The environmental testing process for steering systems needs to be bespoke to the vehicle and end application. For example, a military vehicle used for semi-submersed and wading applications will have different requirements to an armoured vehicle designed for warfare. Bespoke tests should be arranged based on the end application.
While all military vehicles can differ, when it comes to the environmental testing of military-grade steering components, there are some crucial parameters to consider that form three core tests:
Salt spray test
A salt spray test rig uses up to six steering parts at a time to test resistance against salt spray at varying temperatures. This rig is a large container with a rotary arm that controls the movement of steering components, normally at a rate of one cycle every three seconds.
The salt spray test does not necessarily represent dirt or grit but mimics any debris that might enter a part, potentially causing it to corrode or fail. The test can use varying concentrations of salt, with higher concentrations for the more extreme applications faced by military vehicles.
For example, a test could check the effects of repetitive salt spray, with periodical temperatures of minus 40 degrees Celsius— this is the automotive industry standard for low temperature testing. This will ensure the steering system can withstand grit on the roads, even at low temperatures.

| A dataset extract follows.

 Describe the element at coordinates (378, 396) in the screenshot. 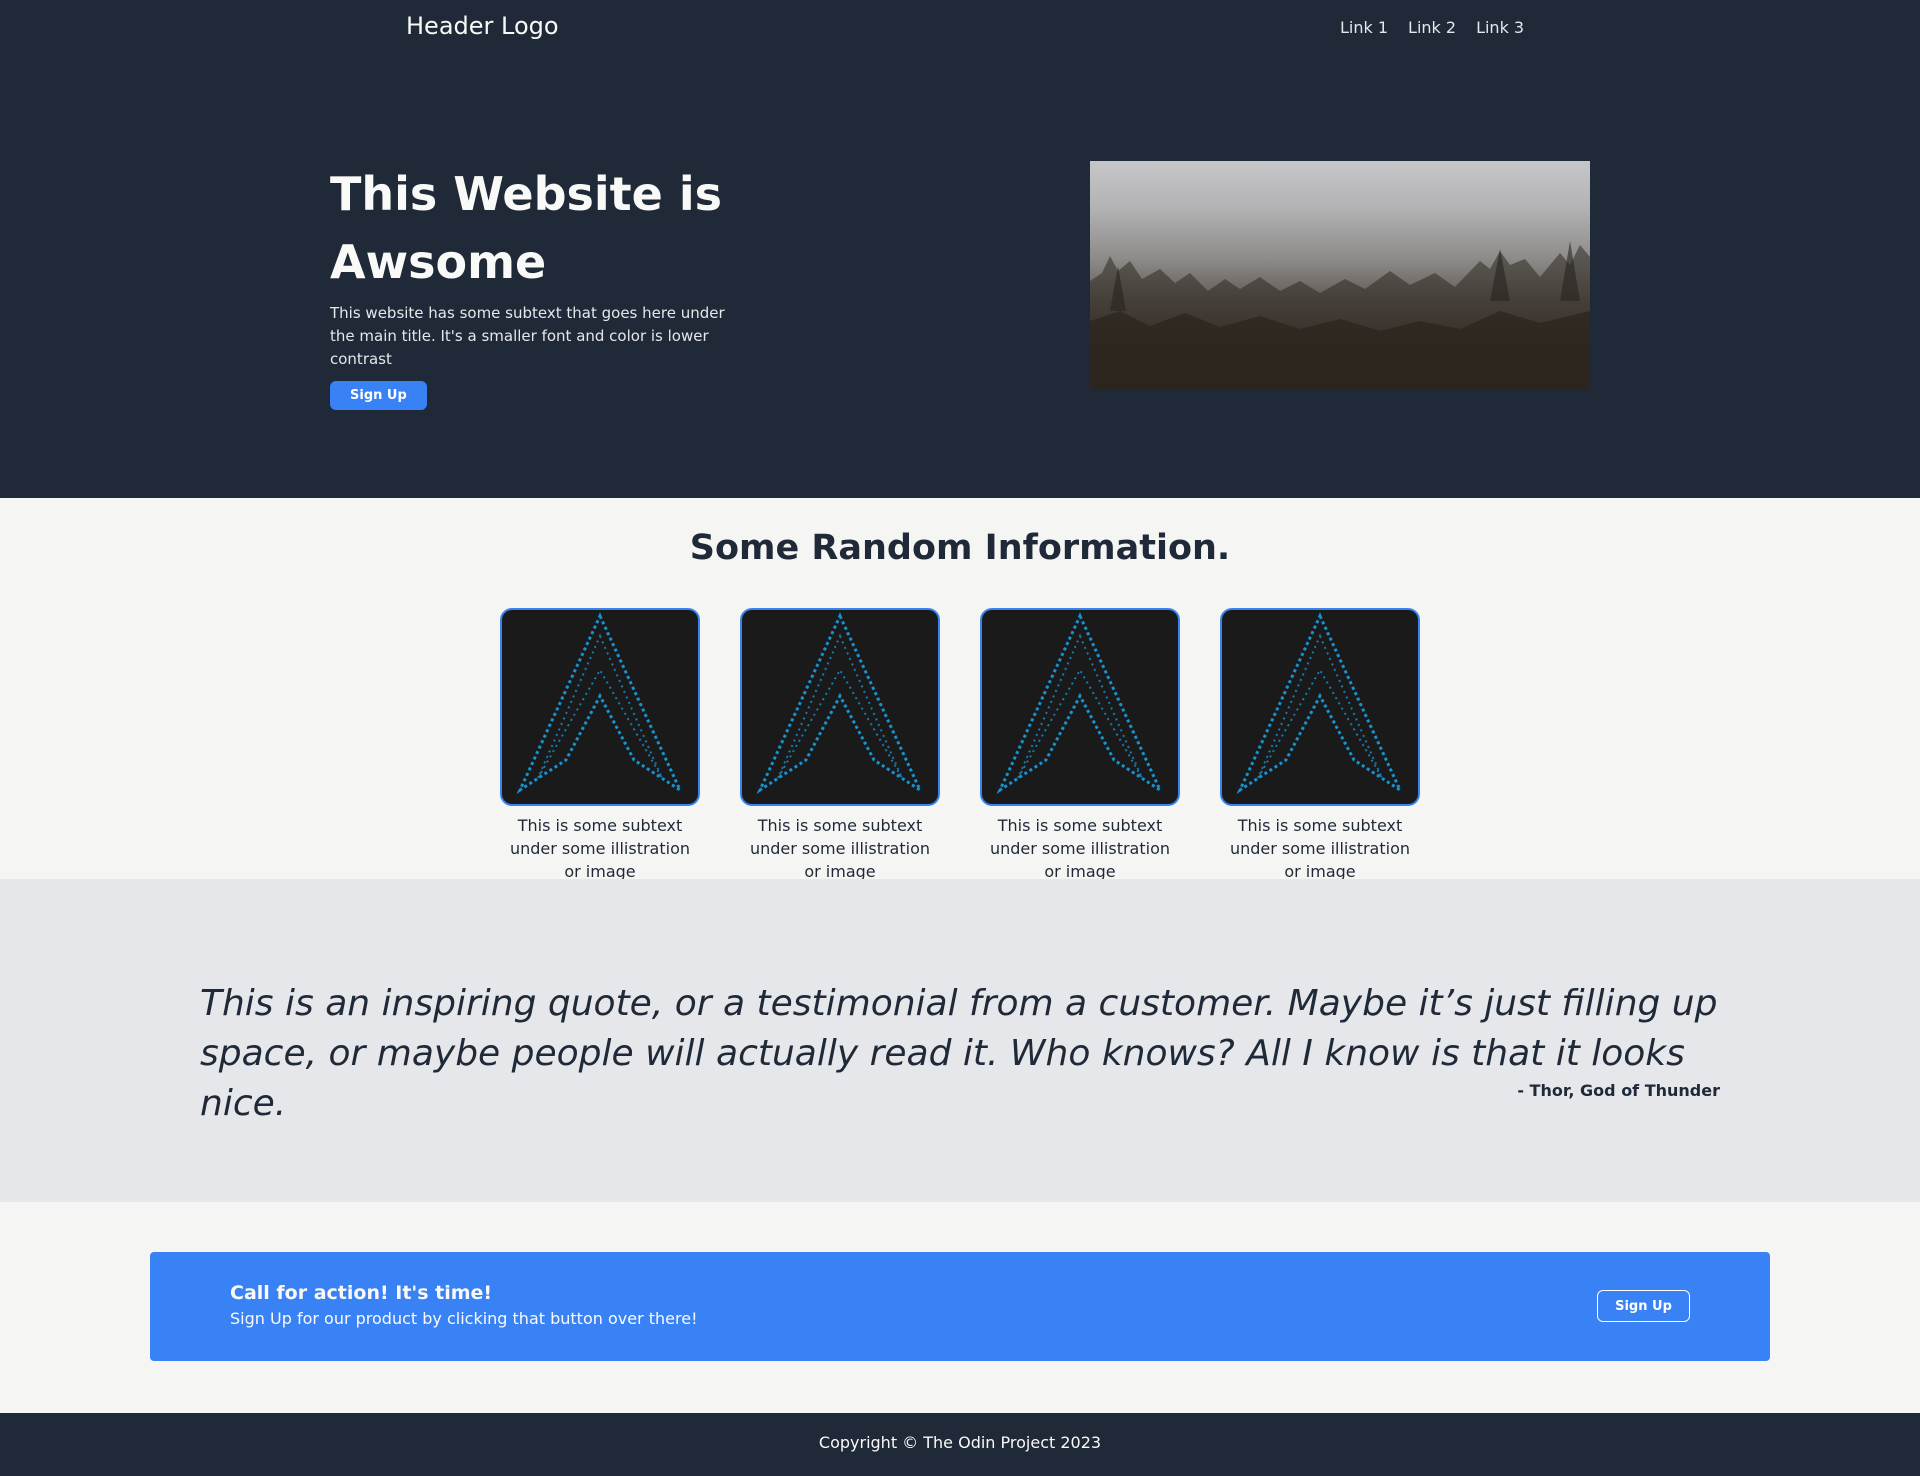

I see `hero-signup-button: Sign Up` at that location.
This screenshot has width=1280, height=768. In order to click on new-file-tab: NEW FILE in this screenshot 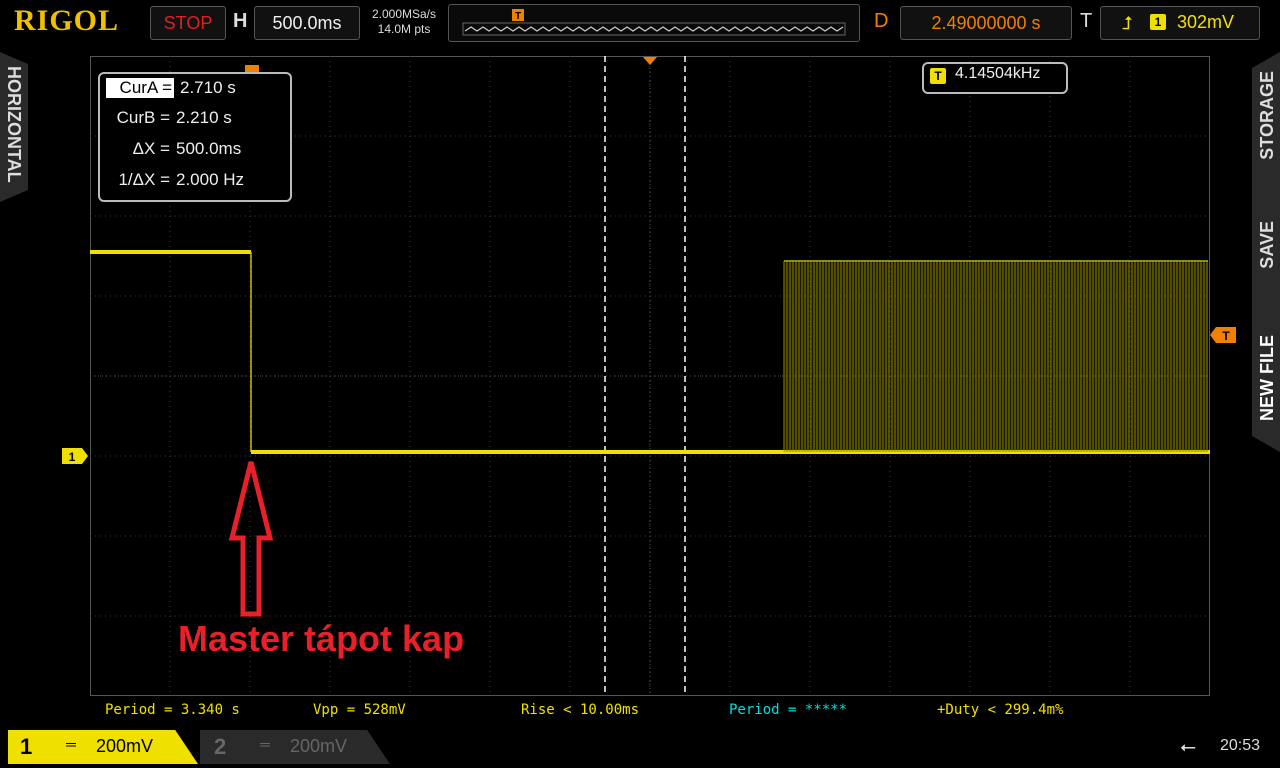, I will do `click(1268, 376)`.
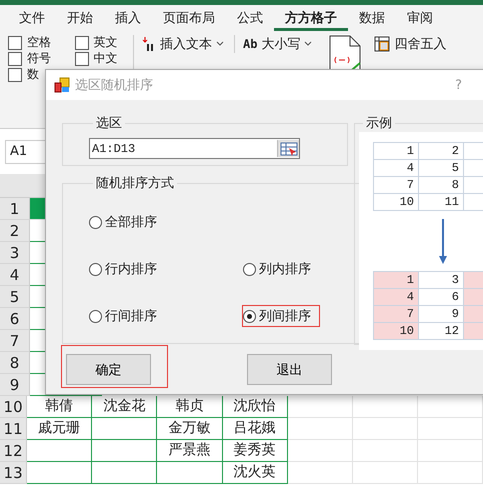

The results will illustrate changes in torque, rate of corrosion, overall effect of grit on the vehicle and its steering system, as well as any potential for water ingression.
The same test rig can also be used to test the system against other factors, such as water. During rotary submersion, the parts are fully submerged in water. If a part can endure underwater movement at one cycle every three seconds at varying temperatures without corroding or failing, then it can confidently be used in the end environment.
Other developments include using different finishes and upgraded sealing and greases to improved design features and pass rotary submersion testing.
Low temperature evaluation
Low temperature testing also forms a standalone test for military steering systems. Low temperatures can bring about issues with the viscosity of the fluid in lubricated component, which can have detrimental effects on steering torque or even cause parts to lock up entirely.
Using a low temperature chamber, parts can be tested at as low as minus 40 degrees Celsius for a set period of time based the end application. This low temperature can be applied constantly or periodically for dynamic testing. The parameters measured in this test include assessing changes to the part cause by low temperatures, checking rotation and measuring torque.
In short, there are plenty of variables to consider when developing a steering system for military applications. In accounting for these variables, the testing process should always be designed to the needs of the end user.
Note: Emma Cygan is a design and development engineer at Pailton Engineering.